The immediate query is obvious. Why would the White House signal an exit while Gulf allies are actively burning and the vital Strait of Hormuz remains effectively blockaded by Tehran?
The answer is found in cold corporate data and domestic political survival, not in the completion of strategic military objectives.
The Economic Shocks Rattling Washington
American voters are feeling the direct blowback of the conflict at the pump. National average gasoline prices have breached the psychological barrier of $4 a gallon. A recent Reuters/Ipsos poll revealed that a staggering two-thirds of Americans believe the United States should terminate its involvement in the Iran war immediately, even if none of the administration's original goals are met.
Wall Street and Asian markets surged on the mere hint of an American off-ramp. Investors are desperate for a reprieve. The International Energy Agency has warned that global diesel and jet fuel supplies are set to be hit twice as hard this month compared to last month due to the halt of traffic through the Strait of Hormuz.
Iran knows exactly where the pressure points are. The Islamic Revolutionary Guards Corps raised the stakes by directly threatening 18 major American technology and aerospace corporations operating in the region. When corporate giants risk becoming active targets, lobbying efforts in Washington shift rapidly from hawk to dove.
Shifting The Burden To Reluctant Allies
The administration is attempting to execute a classic geopolitical hand-off, but the recipients are refusing to catch the ball.
Washington had presented a 15-point ceasefire framework demanding that Iran cease all uranium enrichment and fully reopen the Strait of Hormuz. Now, the White House is suggesting it might just walk away and leave the mess to everyone else. President Trump argued that the responsibility for securing the strait, which handles a fifth of the world's oil and liquefied natural gas, rests squarely on the nations that actually consume the fuel.
This posture has triggered a massive rift within the North Atlantic Treaty Organisation. European allies have largely refused to participate in the bombing campaign.
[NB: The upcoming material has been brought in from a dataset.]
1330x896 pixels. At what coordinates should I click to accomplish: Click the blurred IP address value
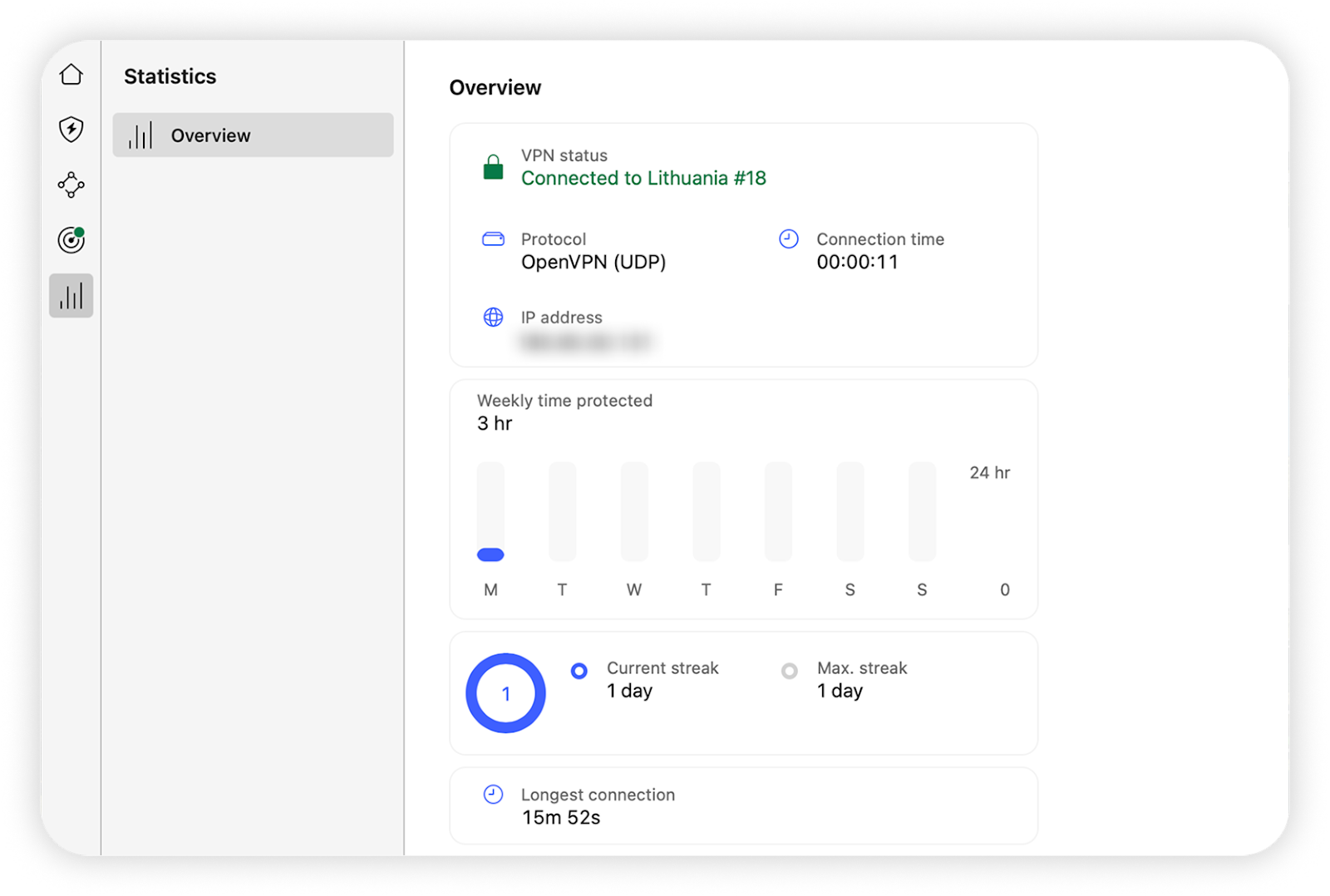click(586, 342)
Italy has blocked American bombers from landing at its bases in Sicily, and Spain has shut down its airspace to flights associated with the conflict.
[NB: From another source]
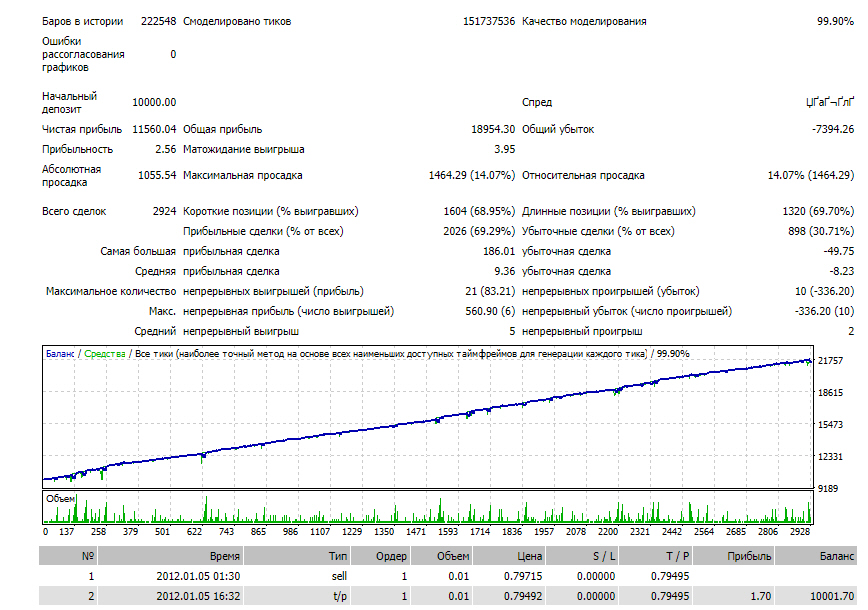
Task: Click the Чистая прибыль value 11560.04
Action: coord(154,129)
The pushback has infuriated American officials. Secretary of State Marco Rubio openly warned that the entire transatlantic relationship will require a hard re-examination once the dust settles, complaining that the alliance has become a one-way street where the United States is expected to provide protection without receiving mutual operational support.
The Impossible Math Of Victory
Military planners are facing a grim reality. While joint US-Israeli strikes have pounded thousands of targets and severely degraded conventional Iranian air defenses, they have failed to break the back of the clerical regime's asymmetric capabilities.
The Gulf states understand this. Saudi Arabia and the United Arab Emirates are privately lobbying the White House to stay the course, terrified that an early American exit will leave them exposed to a vengeful, wounded neighbor. The UAE is reportedly so desperate to break the maritime chokehold that it is preparing to lobby for a United Nations resolution to open the Strait of Hormuz by force.
But clearing a strait littered with smart mines and ringed by hidden mobile missile launchers requires a grinding, high-casualty naval operation that the American public will not tolerate.
Terminating a conflict before achieving your stated objectives is rarely clean. Leaving the Strait of Hormuz under the de facto control of a hostile regime while walking away creates a permanent risk premium for the global economy.
The administration is betting that the immediate political relief of stopping the bombing and lowering domestic fuel prices will outweigh the long-term strategic decay of American deterrence in the Middle East. It is a massive gamble, and the smoke rising from the targeted facilities in Kuwait and Bahrain proves that Tehran is more than willing to keep raising the stakes until the last American asset departs.